Bamboo dishes and lacquerware for sale in the Old Quarter.

 

 

15. As a local, would you like to share your secret travel tips about Hanoi with us?

Get out of the Old Quarter. Go further west than Hồ Chí Minh’s mausoleum, further north than Dồng Xuân market, further south than the prison museum, and even east across Long Bien bridge (Ok, I admit it. That last one I haven’t even done yet, but it’s on my list). If you just stay in the Old Quarter you probably won’t like Hanoi very much, because it’s so touristy and everyone wants your money. Get out of there, wander and get lost in Hanoi’s lanes, which is where life really happens.

 

If you want to know some of the places that expats and locals go, that aren’t necessarily touristy, try looking at the New Hanoian website at http://tnhvietnam.xemzi.com/ I use it all the time!

 

 

About This Week’s Sister:

Jenny Singleton is a Canadian living in Hanoi, Vietnam. She’s been teaching, working and traveling around the world way before I met her in 2006. She recently started a cooking blog and this is her brilliant bio: I like to cook. And travel. And eat. And travel some more.

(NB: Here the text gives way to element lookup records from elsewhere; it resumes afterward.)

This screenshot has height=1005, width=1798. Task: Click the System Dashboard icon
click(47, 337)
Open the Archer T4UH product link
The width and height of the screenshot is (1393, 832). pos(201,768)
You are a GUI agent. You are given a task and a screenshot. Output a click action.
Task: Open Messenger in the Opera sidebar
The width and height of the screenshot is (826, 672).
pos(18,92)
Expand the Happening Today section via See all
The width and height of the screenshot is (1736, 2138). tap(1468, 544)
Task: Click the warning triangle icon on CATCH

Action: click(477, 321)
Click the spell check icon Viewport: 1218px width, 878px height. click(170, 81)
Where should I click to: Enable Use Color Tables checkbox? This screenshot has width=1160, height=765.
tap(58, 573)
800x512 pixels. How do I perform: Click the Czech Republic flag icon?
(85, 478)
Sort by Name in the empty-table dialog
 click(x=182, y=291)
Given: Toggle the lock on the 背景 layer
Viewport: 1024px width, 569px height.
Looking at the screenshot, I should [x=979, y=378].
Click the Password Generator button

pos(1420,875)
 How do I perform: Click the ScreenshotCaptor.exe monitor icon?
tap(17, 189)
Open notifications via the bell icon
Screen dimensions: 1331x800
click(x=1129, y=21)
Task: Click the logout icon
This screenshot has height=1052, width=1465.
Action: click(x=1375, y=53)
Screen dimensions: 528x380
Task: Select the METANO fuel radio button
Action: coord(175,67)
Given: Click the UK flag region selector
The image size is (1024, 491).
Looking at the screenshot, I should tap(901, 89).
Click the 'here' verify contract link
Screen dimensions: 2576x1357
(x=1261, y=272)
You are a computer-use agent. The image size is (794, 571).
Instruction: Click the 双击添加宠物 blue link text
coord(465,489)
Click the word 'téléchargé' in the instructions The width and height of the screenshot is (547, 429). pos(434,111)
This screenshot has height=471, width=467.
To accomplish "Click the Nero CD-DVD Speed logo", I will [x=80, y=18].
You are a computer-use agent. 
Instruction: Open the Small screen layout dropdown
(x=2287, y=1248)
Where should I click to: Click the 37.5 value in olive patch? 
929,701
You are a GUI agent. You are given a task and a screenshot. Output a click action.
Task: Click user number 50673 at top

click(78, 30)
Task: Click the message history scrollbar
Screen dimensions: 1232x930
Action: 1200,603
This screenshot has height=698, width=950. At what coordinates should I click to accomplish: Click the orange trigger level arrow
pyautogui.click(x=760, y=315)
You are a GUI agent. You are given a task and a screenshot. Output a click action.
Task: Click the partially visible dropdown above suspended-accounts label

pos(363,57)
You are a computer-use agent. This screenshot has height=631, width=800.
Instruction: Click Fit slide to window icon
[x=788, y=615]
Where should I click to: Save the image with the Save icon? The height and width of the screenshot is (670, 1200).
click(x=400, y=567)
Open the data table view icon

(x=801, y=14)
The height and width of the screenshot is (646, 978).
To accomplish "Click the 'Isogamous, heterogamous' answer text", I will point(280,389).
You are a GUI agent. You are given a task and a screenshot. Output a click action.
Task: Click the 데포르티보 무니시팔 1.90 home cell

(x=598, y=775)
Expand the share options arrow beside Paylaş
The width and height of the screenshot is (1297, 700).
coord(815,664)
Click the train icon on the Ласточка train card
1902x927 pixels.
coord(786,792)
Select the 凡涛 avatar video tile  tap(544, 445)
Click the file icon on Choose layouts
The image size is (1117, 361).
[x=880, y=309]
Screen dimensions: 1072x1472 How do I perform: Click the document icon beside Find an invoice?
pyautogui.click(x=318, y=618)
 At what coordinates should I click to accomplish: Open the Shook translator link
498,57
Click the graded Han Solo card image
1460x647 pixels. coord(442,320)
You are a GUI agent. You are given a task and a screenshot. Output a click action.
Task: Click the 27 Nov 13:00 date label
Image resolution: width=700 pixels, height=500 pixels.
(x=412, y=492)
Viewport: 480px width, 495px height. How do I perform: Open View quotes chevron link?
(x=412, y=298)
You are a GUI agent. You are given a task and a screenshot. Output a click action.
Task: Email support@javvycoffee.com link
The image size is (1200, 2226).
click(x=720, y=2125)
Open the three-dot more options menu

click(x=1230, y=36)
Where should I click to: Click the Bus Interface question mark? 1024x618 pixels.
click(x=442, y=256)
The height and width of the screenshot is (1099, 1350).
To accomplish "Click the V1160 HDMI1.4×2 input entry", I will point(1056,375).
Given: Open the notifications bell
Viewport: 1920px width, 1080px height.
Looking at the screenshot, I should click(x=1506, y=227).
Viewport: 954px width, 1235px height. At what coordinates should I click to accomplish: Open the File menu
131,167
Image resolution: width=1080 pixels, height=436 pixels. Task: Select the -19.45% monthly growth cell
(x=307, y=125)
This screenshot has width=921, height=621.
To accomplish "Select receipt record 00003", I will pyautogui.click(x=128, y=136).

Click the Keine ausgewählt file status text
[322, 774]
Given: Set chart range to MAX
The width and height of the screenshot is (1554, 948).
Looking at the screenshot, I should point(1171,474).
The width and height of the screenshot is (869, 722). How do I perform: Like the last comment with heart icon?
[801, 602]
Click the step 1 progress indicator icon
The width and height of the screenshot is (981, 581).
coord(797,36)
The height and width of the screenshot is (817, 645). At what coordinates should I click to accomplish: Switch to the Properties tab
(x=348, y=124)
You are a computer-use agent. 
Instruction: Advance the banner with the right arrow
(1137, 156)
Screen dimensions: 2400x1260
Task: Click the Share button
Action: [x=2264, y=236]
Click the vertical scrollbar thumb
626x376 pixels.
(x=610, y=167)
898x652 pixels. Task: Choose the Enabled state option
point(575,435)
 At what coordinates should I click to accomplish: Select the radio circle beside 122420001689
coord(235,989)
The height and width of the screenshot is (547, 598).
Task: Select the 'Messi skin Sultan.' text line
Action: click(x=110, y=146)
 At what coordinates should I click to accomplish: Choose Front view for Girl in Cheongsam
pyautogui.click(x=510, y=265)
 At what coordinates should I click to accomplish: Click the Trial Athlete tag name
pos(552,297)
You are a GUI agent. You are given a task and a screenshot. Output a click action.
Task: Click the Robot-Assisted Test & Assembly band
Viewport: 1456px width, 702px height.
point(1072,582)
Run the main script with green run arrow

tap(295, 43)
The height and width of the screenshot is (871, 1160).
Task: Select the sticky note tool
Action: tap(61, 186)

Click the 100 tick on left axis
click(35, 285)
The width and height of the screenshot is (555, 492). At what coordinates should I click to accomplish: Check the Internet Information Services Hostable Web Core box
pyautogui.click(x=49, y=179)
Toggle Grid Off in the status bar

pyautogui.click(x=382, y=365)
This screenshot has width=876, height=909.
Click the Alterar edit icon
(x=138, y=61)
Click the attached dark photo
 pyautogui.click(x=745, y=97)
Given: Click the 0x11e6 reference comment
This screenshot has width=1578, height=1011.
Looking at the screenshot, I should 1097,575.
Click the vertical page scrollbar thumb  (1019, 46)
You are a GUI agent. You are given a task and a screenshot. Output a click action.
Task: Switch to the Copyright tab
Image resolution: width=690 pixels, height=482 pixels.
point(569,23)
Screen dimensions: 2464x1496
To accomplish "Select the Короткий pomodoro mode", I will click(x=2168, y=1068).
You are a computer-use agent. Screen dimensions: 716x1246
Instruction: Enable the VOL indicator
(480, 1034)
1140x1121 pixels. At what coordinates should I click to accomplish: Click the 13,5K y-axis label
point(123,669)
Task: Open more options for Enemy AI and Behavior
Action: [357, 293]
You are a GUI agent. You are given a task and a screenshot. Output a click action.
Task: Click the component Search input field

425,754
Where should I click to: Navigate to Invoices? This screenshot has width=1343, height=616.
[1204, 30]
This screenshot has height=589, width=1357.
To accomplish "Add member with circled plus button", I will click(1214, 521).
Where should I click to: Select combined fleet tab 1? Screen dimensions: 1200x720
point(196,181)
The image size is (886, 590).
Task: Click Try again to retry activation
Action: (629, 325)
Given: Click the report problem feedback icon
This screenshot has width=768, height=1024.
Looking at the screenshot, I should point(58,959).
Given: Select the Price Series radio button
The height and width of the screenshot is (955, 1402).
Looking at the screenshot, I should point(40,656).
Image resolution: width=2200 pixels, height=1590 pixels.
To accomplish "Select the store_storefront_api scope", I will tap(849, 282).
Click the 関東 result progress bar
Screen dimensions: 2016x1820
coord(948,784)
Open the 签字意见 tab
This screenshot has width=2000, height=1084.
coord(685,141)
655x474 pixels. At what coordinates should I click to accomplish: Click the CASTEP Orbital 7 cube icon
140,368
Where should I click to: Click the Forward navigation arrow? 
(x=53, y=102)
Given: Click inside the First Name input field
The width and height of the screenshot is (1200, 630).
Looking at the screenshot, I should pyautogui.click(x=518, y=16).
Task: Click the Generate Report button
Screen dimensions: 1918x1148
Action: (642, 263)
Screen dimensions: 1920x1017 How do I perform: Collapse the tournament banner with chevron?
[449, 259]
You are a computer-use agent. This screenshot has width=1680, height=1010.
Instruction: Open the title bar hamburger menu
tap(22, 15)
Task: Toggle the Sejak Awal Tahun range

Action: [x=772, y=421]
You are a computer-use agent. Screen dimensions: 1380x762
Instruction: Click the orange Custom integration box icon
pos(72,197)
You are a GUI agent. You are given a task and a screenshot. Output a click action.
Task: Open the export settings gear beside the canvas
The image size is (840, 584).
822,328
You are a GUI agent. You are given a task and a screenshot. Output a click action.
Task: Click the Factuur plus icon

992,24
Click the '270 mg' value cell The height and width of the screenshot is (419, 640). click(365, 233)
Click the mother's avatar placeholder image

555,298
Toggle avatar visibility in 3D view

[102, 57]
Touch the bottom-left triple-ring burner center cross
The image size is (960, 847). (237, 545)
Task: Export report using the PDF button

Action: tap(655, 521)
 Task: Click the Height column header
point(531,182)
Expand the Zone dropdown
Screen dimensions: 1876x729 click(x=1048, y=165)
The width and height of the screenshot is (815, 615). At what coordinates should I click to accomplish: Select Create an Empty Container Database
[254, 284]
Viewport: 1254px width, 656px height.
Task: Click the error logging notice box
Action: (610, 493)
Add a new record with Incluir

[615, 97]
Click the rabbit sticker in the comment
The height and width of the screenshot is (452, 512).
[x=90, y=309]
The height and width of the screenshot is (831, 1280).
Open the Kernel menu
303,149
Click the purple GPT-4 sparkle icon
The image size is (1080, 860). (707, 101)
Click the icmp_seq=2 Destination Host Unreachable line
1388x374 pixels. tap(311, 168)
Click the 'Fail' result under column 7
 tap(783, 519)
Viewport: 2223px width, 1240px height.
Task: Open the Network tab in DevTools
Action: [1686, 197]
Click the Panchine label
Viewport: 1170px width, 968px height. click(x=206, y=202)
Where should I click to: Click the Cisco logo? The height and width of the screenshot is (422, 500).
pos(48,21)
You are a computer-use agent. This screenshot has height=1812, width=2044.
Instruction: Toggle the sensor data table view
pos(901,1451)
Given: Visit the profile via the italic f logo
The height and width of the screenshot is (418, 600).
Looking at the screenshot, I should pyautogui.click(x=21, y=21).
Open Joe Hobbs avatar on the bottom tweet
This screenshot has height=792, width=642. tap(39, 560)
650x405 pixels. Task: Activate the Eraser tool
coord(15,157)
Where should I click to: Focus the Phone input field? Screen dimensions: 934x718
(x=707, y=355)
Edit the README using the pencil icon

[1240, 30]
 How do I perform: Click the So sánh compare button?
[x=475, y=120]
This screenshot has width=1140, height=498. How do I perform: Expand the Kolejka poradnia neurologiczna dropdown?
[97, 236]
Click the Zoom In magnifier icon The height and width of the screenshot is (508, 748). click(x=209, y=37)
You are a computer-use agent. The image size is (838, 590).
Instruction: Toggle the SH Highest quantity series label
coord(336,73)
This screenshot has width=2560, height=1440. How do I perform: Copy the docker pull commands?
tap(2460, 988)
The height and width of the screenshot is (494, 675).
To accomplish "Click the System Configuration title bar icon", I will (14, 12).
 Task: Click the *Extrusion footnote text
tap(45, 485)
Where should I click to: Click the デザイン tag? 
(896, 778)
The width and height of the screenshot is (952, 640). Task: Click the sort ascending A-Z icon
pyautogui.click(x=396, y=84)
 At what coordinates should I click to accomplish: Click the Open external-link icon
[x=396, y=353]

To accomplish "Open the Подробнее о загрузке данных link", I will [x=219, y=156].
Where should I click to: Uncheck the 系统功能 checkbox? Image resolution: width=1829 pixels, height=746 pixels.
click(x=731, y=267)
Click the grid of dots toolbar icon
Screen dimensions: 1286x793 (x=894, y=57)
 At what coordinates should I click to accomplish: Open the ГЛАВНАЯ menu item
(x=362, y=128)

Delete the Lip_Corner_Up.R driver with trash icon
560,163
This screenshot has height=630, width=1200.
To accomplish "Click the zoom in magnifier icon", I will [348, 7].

And eat more. Maybe take a photo or two. And travel. And eat again. And then try cooking what I ate. And bake something I saw on a website that looked good. And grow things on my balcony. And then eat them. So if you haven’t figured it out, here you’ll find accounts of my cooking, eating, travelling, photo-taking, and plant growing adventures wherever I might be in the world! Enjoy!